Saad Kettani, president of Morocco's 2010 World Cup bid
Kettani believes Morocco's time has come

For Morocco, the phrase 'third time lucky' has been an expression that has no relevance to their World Cup hosting ambitions.

With failed bids to stage the 1994, 1998 and 2006 finals, the North Africans are hoping that their fourth attempt will erase the painful memories of the past.

Saad Kettani, president of Morocco's 2010 bid, is the man charged with convincing the world that they deserve the right to become the first African nation to host football's most prestigious event.

The voting for the 2010 World Cup comes down to politics
Saad Kettani, president of Morocco's bid

"We have been hoping and wanting to host this tournament for the last twenty years," he told BBC Sport during a visit to London.

"In 1994 we lost to the [eventual winners] USA by one vote.

"[But] there have been two big changes from the last experiences.

"Unlike before, this tournament must take place in Africa.

"The second is that a new Morocco has emerged - with a new young monarch that has given us visibility [on the international stage], a new government and economic liberalization," Kettani said.

He claimed that the country's World Cup bid book has shown that Morocco is ready to take on the responsibility of hosting the world.

"We have a strong and solid bid - technically and financially.

"Of the nine stadiums we propose for the tournament, three are already built. The grounds in Casablanca, Rabat and Fez just need a little upgrading.

"And three are currently under construction in Tangier, Marrakech and Agadir.

The Mohammed V stadium in Casablanca is designated for World Cup games

"The remaining three stadia - the plans for which have been approved by the government - would be under construction once we get the decision on 15 May.

"And as far as communications, hotels and other logistics are concerned, we have made first class arrangements," he said.

Political choice

But Kettani, who has a background in banking and insurance, is well aware of the fact that having a first-rate bid is not enough to get the majority vote on 15 May, when Fifa's executive committee meets in Zurich to select the host.

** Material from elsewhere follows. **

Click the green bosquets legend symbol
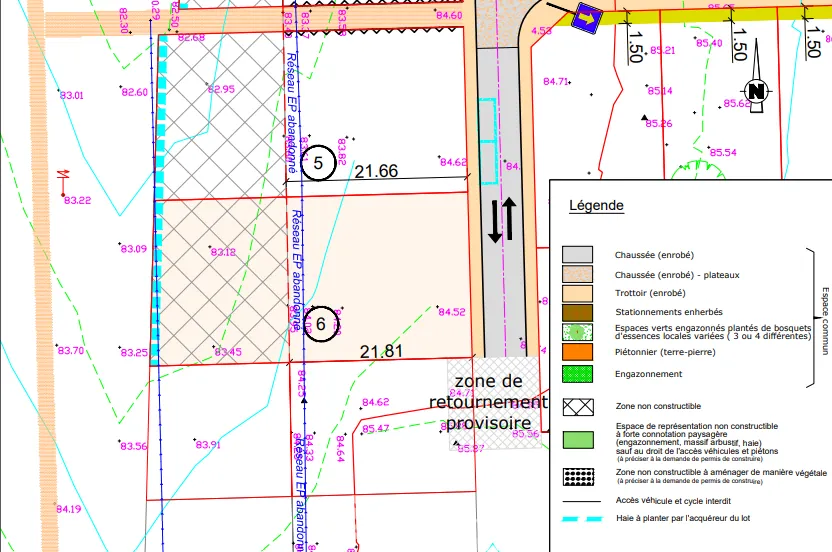The image size is (832, 552). coord(578,334)
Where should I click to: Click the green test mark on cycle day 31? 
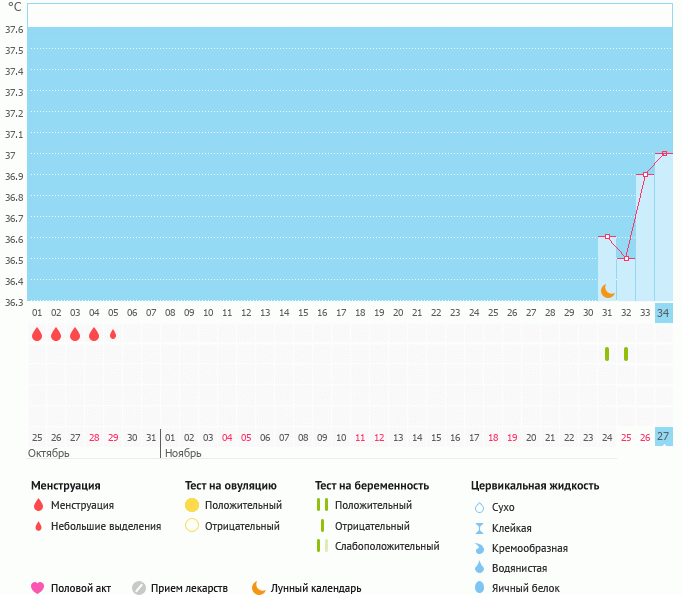point(607,354)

"The reality is that our bid book was described as excellent but the voting comes down to politics," he acknowledged.

We are dealing with sensibilities
Saad Kettani

"It's not mathematics and things are quite complex.

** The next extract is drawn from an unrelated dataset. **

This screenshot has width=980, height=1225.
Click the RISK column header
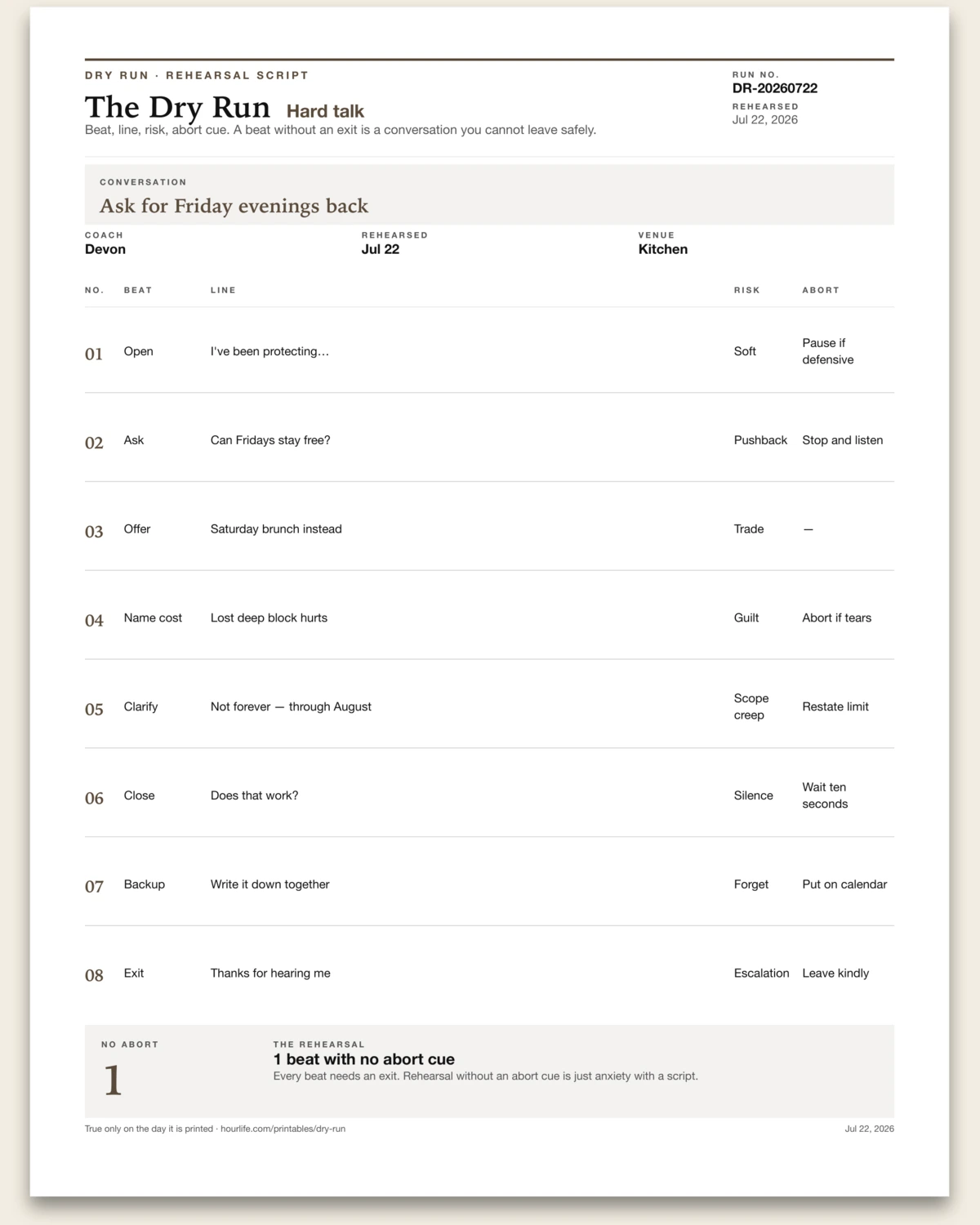[746, 290]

"We are dealing with sensibilities, with perceptions, with human attitudes, so I would not pretend to put myself in the place of the voters.

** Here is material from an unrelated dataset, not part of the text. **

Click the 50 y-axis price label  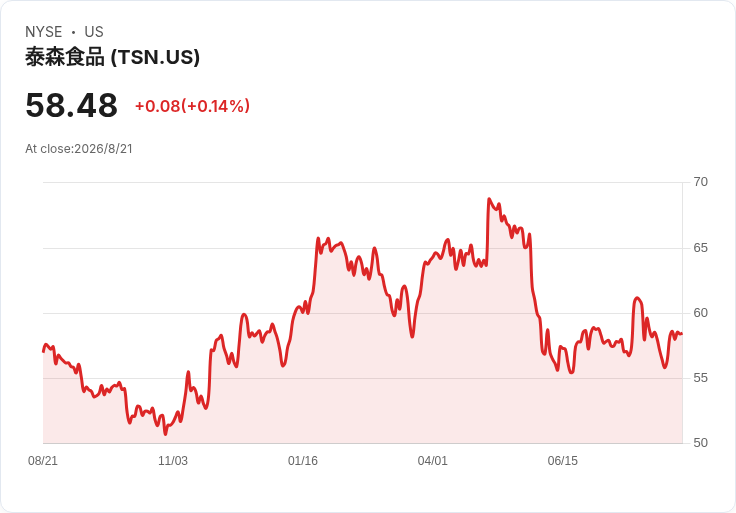(x=700, y=443)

"Besides, it would be pretentious to say I know [who will vote for us] and it would be disrespectful to the wise members of the Fifa executive committee.

"I do have my opinion [of who would support us] but with permission, please permit me not to tell you," Kettani said.

With just one black African country - South Africa - in the race for 2010, as opposed to four North African contenders, some commentators have argued that giving the World Cup to a nation with a predominantly Arab population would ensure that the 2010 World Cup is devoid of true African character.

Moroccan fans have been eager to host the World Cup

It is a contention that does not go down well with Kettani.

"That is totally wrong. We can do nothing about the geography. Africa is Africa, whether we are in the north or the south," he argued.

"Morocco is an African country as well as an Arab one, which gives us an advantage, when you look at the geopolitical realities.

"However, we must think of Africa as one continent and this is what we must promote.

"But I hope that whichever country hosts the tournament, it is Africa that wins in the end.

"The 2010 World Cup would be very important for relations between Fifa and Africa," Kettani advised.